== Activity ==
Word for word, repeat all the entries below, but without the pictures.
━━━━━━━━━━━━━━━━━━━━
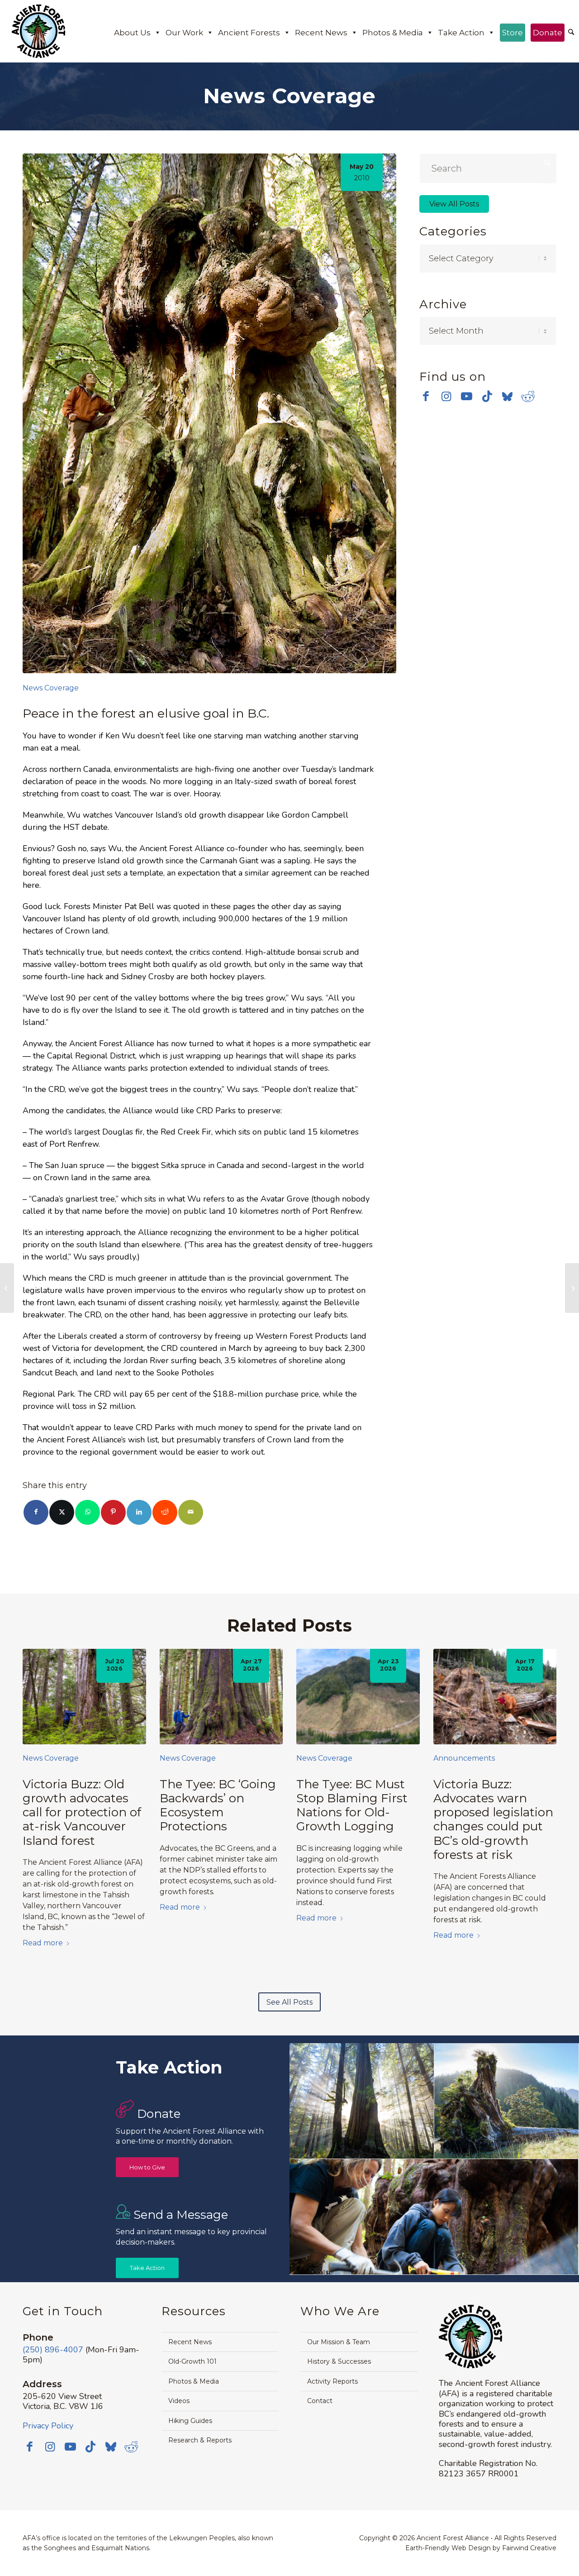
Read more (43, 1943)
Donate (547, 32)
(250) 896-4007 (53, 2349)
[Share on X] (61, 1512)
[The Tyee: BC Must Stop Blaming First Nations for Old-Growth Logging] (358, 1697)
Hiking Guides (190, 2421)
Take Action (461, 32)
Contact (319, 2401)
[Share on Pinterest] (113, 1512)
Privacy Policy (48, 2425)
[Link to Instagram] (446, 396)
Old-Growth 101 (192, 2361)
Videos (179, 2401)
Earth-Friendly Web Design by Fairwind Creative (480, 2548)
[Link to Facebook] (425, 396)
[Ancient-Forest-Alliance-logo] (38, 31)
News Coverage (51, 688)
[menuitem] (571, 33)
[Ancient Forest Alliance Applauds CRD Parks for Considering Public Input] (572, 1288)
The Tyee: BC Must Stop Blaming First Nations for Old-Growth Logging (352, 1805)
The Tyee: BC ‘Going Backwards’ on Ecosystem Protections (218, 1805)
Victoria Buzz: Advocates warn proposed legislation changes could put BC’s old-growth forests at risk (493, 1819)
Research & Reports (200, 2440)
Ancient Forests (249, 32)
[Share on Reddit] (164, 1512)
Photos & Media (392, 32)
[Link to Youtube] (466, 396)
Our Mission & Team (338, 2342)
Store (512, 32)
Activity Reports (332, 2381)
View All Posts (454, 204)
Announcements (464, 1758)
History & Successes (339, 2361)
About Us (132, 32)
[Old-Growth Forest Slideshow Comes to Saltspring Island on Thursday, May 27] (7, 1288)
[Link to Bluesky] (507, 397)
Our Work (184, 32)
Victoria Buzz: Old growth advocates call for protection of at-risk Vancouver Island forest (82, 1812)
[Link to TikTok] (487, 396)
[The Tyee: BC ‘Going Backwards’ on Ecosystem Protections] (221, 1697)
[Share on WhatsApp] (87, 1512)
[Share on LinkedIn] (139, 1512)
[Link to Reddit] (527, 396)
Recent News (321, 32)
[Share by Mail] (190, 1512)
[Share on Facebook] (36, 1512)
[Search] (571, 33)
━━━━━━━━━━━━━━━━━━━━
== Answer to this exercise ==
Read more (43, 1943)
Donate (547, 32)
(250) 896-4007 (53, 2349)
[Share on X] (61, 1512)
[The Tyee: BC Must Stop Blaming First Nations for Old-Growth Logging] (358, 1697)
Hiking Guides (190, 2421)
Take Action (461, 32)
Contact (319, 2401)
[Share on Pinterest] (113, 1512)
Privacy Policy (48, 2425)
[Link to Instagram] (446, 396)
Old-Growth 101 (192, 2361)
Videos (179, 2401)
Earth-Friendly Web Design by Fairwind Creative (480, 2548)
[Link to Facebook] (425, 396)
[Ancient-Forest-Alliance-logo] (38, 31)
News Coverage (51, 688)
[menuitem] (571, 33)
[Ancient Forest Alliance Applauds CRD Parks for Considering Public Input] (572, 1288)
The Tyee: BC Must Stop Blaming First Nations for Old-Growth Logging (352, 1805)
The Tyee: BC ‘Going Backwards’ on Ecosystem Protections (218, 1805)
Victoria Buzz: Advocates warn proposed legislation changes could put BC’s old-growth forests at risk (493, 1819)
Research & Reports (200, 2440)
Ancient Forests (249, 32)
[Share on Reddit] (164, 1512)
Photos & Media (392, 32)
[Link to Youtube] (466, 396)
Our Mission & Team (338, 2342)
Store (512, 32)
Activity Reports (332, 2381)
View All Posts (454, 204)
Announcements (464, 1758)
History & Successes (339, 2361)
About Us (132, 32)
[Old-Growth Forest Slideshow Comes to Saltspring Island on Thursday, May 27] (7, 1288)
[Link to Bluesky] (507, 397)
Our Work (184, 32)
Victoria Buzz: Old growth advocates call for protection of at-risk Vancouver Island forest (82, 1812)
[Link to TikTok] (487, 396)
[The Tyee: BC ‘Going Backwards’ on Ecosystem Protections] (221, 1697)
[Share on WhatsApp] (87, 1512)
[Share on LinkedIn] (139, 1512)
[Link to Reddit] (527, 396)
Recent News (321, 32)
[Share by Mail] (190, 1512)
[Share on Facebook] (36, 1512)
[Search] (571, 33)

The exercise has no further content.